Andreas Hansson Fri, 06 Nov 2015 00:50:29 -0800

changeset f8fdd931e674 in /z/repo/gem5
details: http://repo.gem5.org/gem5?cmd=changeset;node=f8fdd931e674
description:
        mem: Add cache clusivity


        This patch adds a parameter to control the cache clusivity, that is if
        the cache is mostly inclusive or exclusive. At the moment there is no
        intention to support strict policies, and thus the options are: 1)
        mostly inclusive, or 2) mostly exclusive.

        The choice of policy guides the behaviuor on a cache fill, and a new
        helper function, allocOnFill, is created to encapsulate the decision
        making process. For the timing mode, the decision is annotated on the
        MSHR on sending out the downstream packet, and in atomic we directly
        pass the decision to handleFill. We (ab)use the tempBlock in cases
        where we are not allocating on fill, leaving the rest of the cache
        unaffected. Simple and effective.

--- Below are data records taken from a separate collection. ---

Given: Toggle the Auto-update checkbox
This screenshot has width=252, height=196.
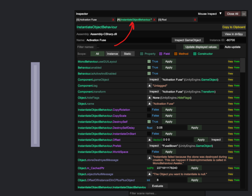Looking at the screenshot, I should point(222,47).
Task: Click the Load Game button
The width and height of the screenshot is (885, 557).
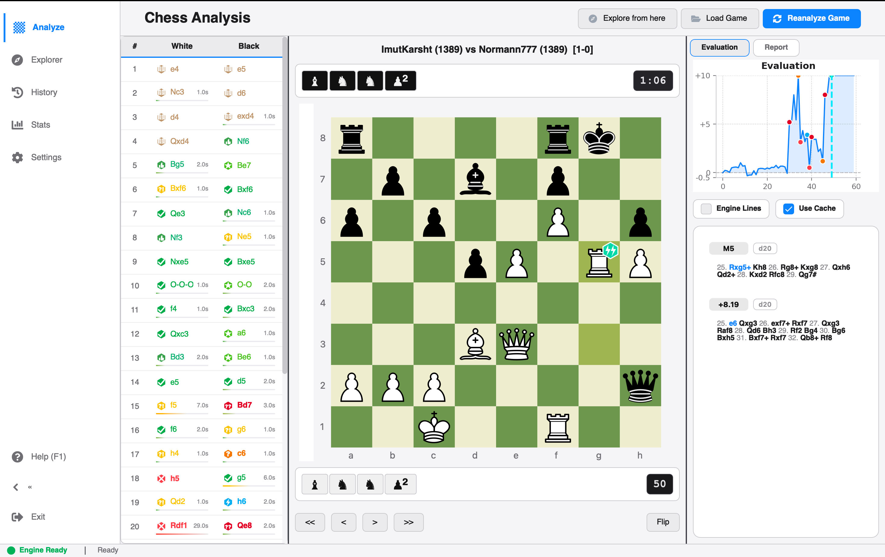Action: click(719, 18)
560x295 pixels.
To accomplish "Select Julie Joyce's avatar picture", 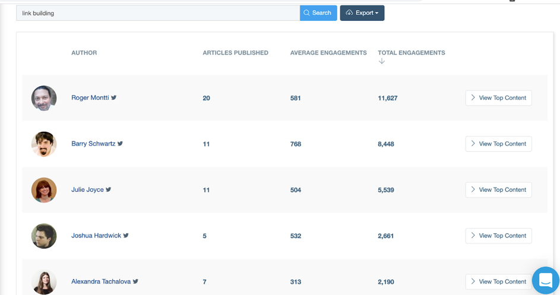I will pyautogui.click(x=44, y=190).
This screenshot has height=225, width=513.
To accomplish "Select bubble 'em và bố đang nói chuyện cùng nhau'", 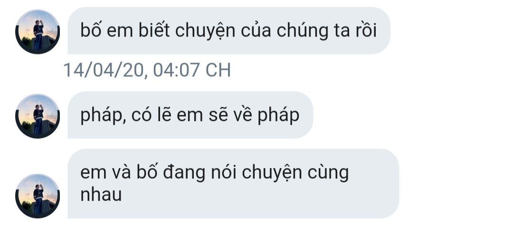I will pyautogui.click(x=233, y=184).
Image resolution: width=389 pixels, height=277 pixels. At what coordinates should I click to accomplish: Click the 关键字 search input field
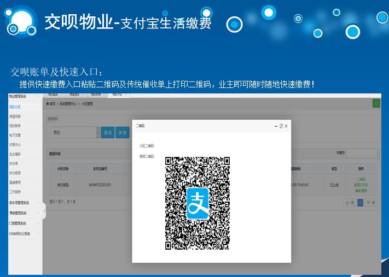[x=362, y=154]
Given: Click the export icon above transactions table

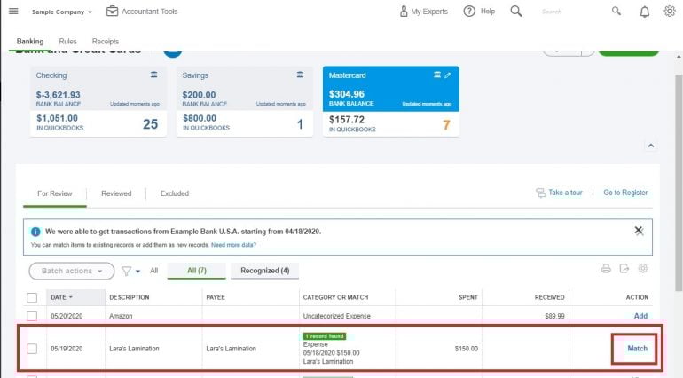Looking at the screenshot, I should 624,269.
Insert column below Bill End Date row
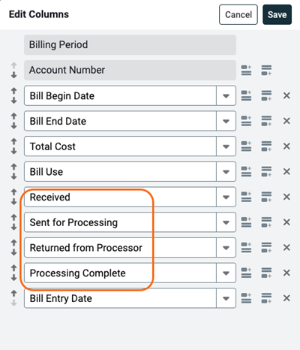300x350 pixels. click(x=266, y=121)
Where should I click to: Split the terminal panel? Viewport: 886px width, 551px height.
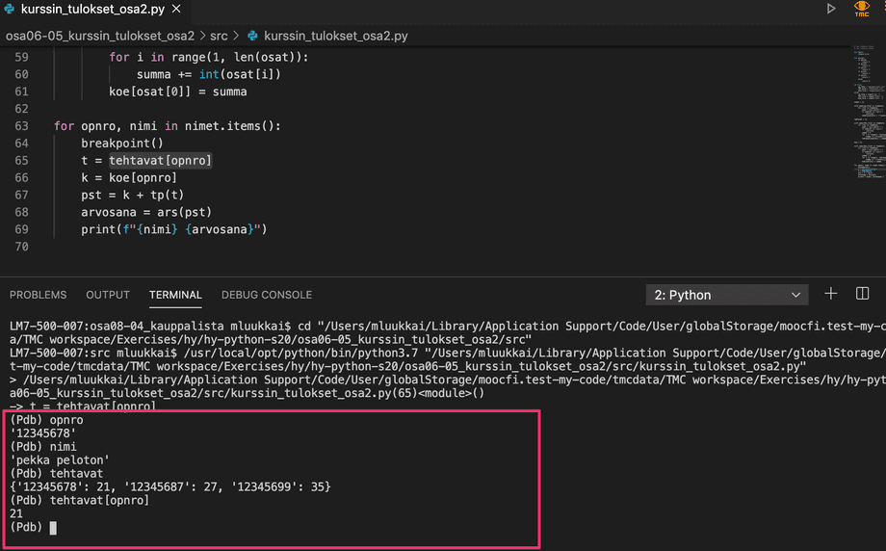coord(862,294)
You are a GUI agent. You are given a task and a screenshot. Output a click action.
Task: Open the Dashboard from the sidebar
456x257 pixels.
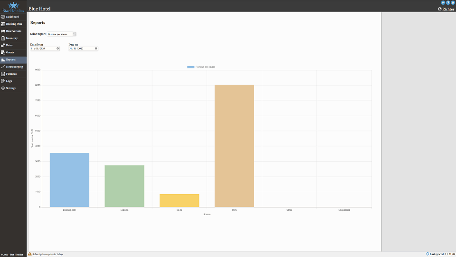click(x=13, y=17)
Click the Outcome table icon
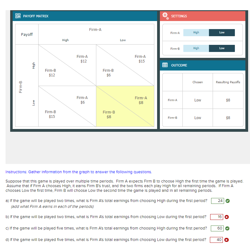The height and width of the screenshot is (249, 250). pos(165,65)
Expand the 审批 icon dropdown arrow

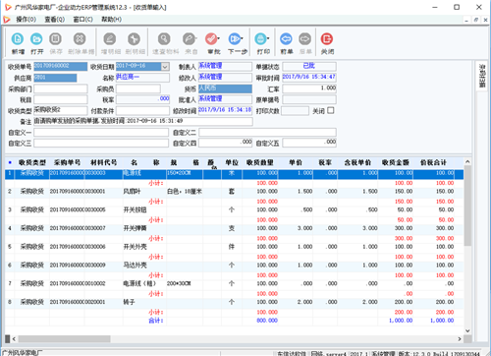pyautogui.click(x=219, y=38)
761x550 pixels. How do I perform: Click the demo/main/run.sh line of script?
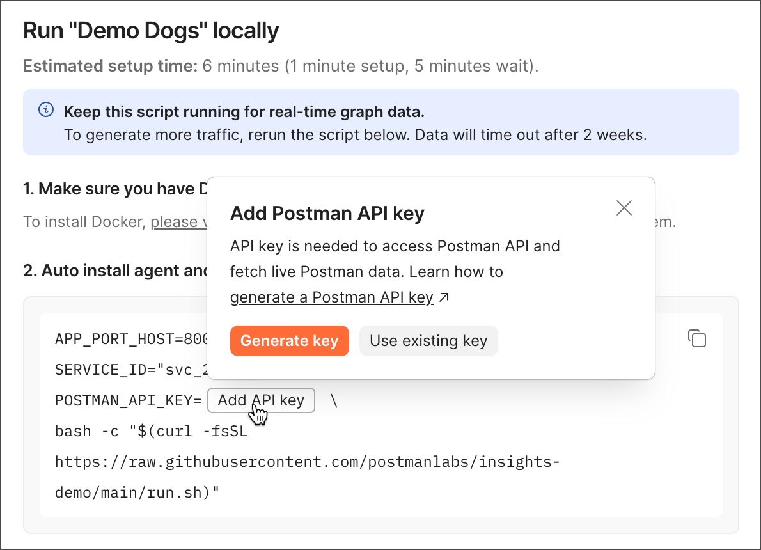[x=137, y=492]
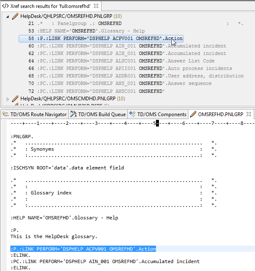Click the pencil icon beside OMSREFHD.PNLGRP result
Screen dimensions: 255x271
(x=15, y=16)
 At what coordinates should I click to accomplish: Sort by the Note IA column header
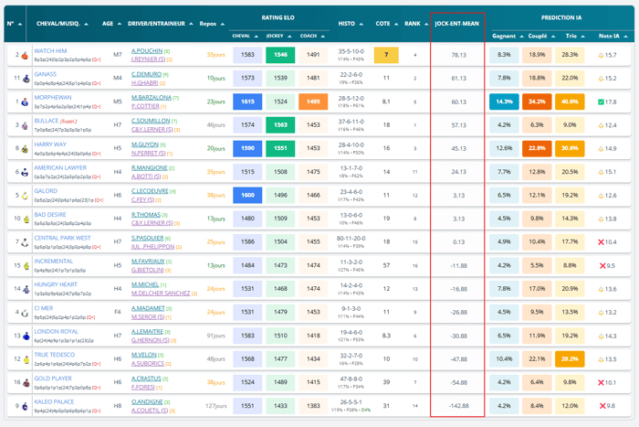click(x=613, y=37)
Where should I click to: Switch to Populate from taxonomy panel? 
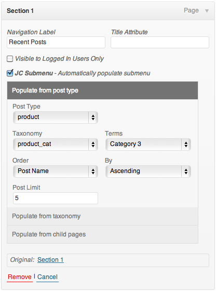pyautogui.click(x=102, y=216)
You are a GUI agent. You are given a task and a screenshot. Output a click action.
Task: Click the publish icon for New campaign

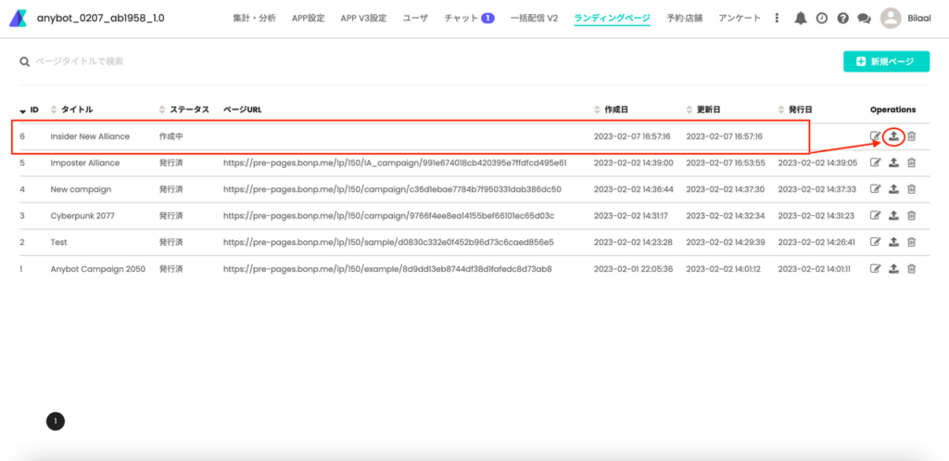coord(893,189)
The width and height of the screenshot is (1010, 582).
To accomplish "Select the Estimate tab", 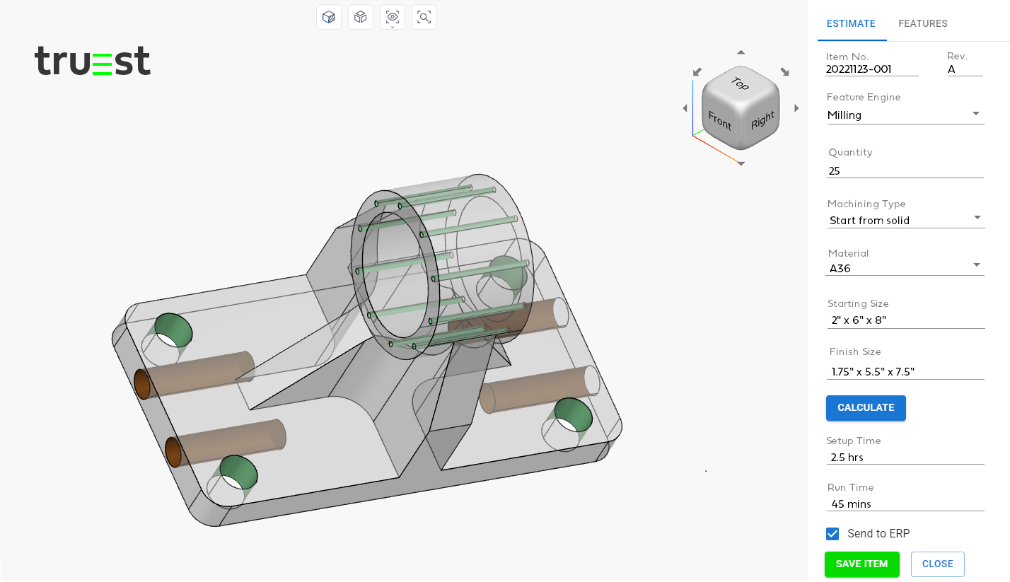I will pos(851,23).
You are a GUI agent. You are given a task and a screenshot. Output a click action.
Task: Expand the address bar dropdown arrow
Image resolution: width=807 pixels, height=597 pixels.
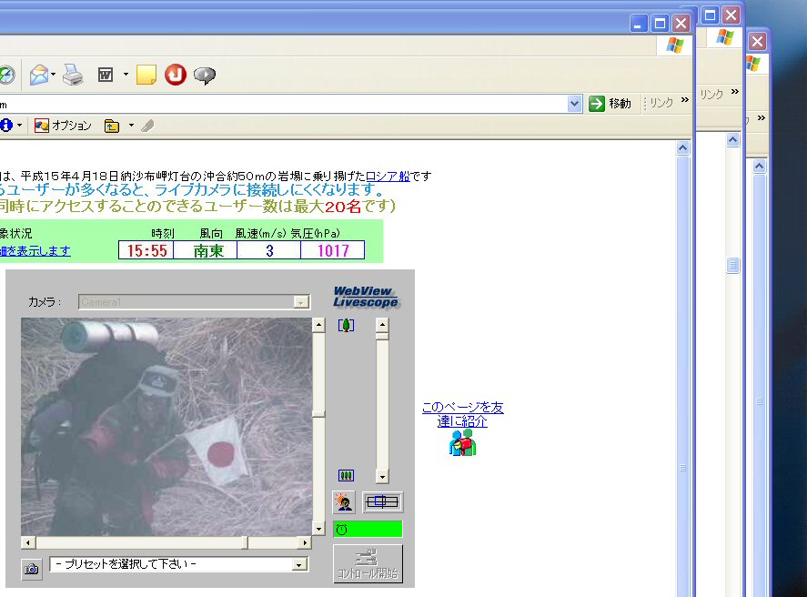coord(574,104)
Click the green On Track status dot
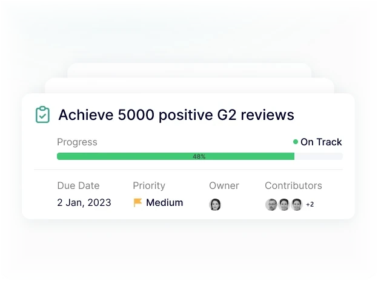This screenshot has height=281, width=378. coord(296,142)
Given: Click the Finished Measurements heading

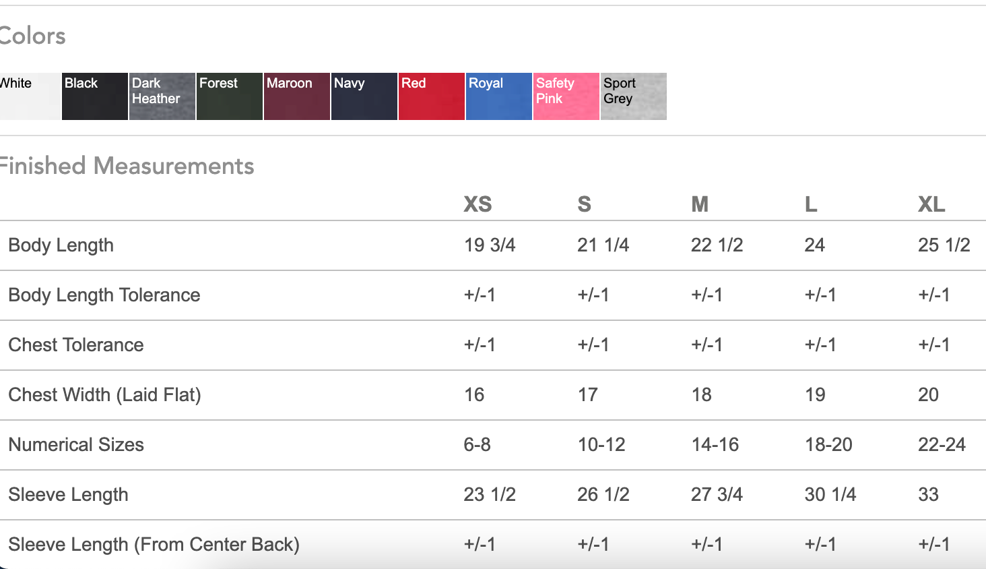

        This patch also makes it more explicit that multiple caches are
        allowed to consider a block writable (this is the case
        also before this patch). That is, for a mostly inclusive cache,
        multiple caches upstream may also consider the block exclusive. The
        caches considering the block writable/exclusive all appear along the
        same path to memory, and from a coherency protocol point of view it
        works due to the fact that we always snoop upwards in zero time before
        querying any downstream cache.

        Note that this patch does not introduce clean writebacks. Thus, for
        clean lines we are essentially removing a cache level if it is made
        mostly exclusive. For example, lines from the read-only L1 instruction
        cache or table-walker cache are always clean, and simply get dropped
        rather than being passed to the L2. If the L2 is mostly exclusive and
        does not allocate on fill it will thus never hold the line. A follow
        on patch adds the clean writebacks.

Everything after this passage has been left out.